What is being asked
Every line in the records below that holds "agent" must be identified and copied.
--- START ---
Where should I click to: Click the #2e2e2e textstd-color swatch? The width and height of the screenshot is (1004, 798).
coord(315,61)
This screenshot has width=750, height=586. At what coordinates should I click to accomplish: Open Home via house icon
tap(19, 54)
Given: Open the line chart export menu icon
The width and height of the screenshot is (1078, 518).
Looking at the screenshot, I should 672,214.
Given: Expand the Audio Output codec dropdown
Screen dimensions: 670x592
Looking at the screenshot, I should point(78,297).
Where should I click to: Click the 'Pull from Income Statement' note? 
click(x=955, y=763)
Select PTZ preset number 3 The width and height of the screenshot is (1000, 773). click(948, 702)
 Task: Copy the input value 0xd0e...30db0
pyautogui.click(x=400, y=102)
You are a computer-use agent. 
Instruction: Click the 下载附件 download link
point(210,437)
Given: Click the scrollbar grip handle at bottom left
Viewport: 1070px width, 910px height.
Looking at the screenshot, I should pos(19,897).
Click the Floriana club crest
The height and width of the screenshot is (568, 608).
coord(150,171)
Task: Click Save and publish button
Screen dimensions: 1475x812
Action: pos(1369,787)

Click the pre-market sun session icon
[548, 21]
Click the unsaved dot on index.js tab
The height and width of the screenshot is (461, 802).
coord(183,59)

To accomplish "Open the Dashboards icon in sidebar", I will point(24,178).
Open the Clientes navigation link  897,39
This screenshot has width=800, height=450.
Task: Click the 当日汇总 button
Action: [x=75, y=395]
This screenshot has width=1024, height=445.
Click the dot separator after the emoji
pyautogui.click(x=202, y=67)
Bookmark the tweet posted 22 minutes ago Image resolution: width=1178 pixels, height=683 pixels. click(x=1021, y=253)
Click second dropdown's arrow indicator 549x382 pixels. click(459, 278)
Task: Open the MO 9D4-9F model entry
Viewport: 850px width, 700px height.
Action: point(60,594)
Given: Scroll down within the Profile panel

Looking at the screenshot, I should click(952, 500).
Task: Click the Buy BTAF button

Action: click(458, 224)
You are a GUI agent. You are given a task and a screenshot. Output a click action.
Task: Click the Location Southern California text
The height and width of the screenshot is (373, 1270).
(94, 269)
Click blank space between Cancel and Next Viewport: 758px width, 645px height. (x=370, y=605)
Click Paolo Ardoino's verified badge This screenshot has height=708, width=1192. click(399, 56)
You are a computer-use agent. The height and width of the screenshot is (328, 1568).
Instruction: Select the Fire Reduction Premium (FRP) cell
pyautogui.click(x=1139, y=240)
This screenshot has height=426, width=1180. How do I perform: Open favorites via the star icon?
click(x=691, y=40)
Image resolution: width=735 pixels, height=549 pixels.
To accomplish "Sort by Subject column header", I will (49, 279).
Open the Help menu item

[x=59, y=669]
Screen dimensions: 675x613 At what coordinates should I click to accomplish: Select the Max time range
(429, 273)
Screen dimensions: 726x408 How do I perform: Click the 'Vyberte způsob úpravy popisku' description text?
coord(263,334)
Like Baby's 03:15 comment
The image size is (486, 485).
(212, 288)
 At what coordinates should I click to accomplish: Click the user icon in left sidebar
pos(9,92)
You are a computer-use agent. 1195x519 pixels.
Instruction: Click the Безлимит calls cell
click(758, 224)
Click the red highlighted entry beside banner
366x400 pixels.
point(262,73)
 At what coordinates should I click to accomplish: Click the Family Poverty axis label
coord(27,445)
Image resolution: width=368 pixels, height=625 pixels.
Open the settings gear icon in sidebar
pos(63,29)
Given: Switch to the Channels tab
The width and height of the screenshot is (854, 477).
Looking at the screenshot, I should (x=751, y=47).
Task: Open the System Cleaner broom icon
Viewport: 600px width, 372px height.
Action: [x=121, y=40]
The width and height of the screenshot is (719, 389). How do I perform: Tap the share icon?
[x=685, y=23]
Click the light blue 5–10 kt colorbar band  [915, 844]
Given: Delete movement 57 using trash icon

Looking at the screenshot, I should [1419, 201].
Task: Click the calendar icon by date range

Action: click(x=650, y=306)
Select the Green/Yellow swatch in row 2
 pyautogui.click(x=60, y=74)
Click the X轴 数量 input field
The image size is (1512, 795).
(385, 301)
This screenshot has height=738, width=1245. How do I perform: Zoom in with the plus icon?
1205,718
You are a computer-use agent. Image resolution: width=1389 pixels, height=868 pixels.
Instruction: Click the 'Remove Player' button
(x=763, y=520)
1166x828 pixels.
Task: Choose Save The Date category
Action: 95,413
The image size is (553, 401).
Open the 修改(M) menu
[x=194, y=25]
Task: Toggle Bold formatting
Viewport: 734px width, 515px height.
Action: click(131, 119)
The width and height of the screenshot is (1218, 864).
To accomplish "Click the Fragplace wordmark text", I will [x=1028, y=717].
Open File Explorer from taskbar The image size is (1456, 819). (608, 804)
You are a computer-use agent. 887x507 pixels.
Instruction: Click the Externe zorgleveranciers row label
--- END ---
Exercise solution
You are a computer-use agent. 
You are a GUI agent. You are given a task and a screenshot. Output a click action.
You are a computer-use agent. The height and width of the screenshot is (328, 1568).
You are a computer-use agent. 1195x519 pixels.
You are a computer-use agent. Image resolution: width=1389 pixels, height=868 pixels.
You are a computer-use agent. 887x507 pixels.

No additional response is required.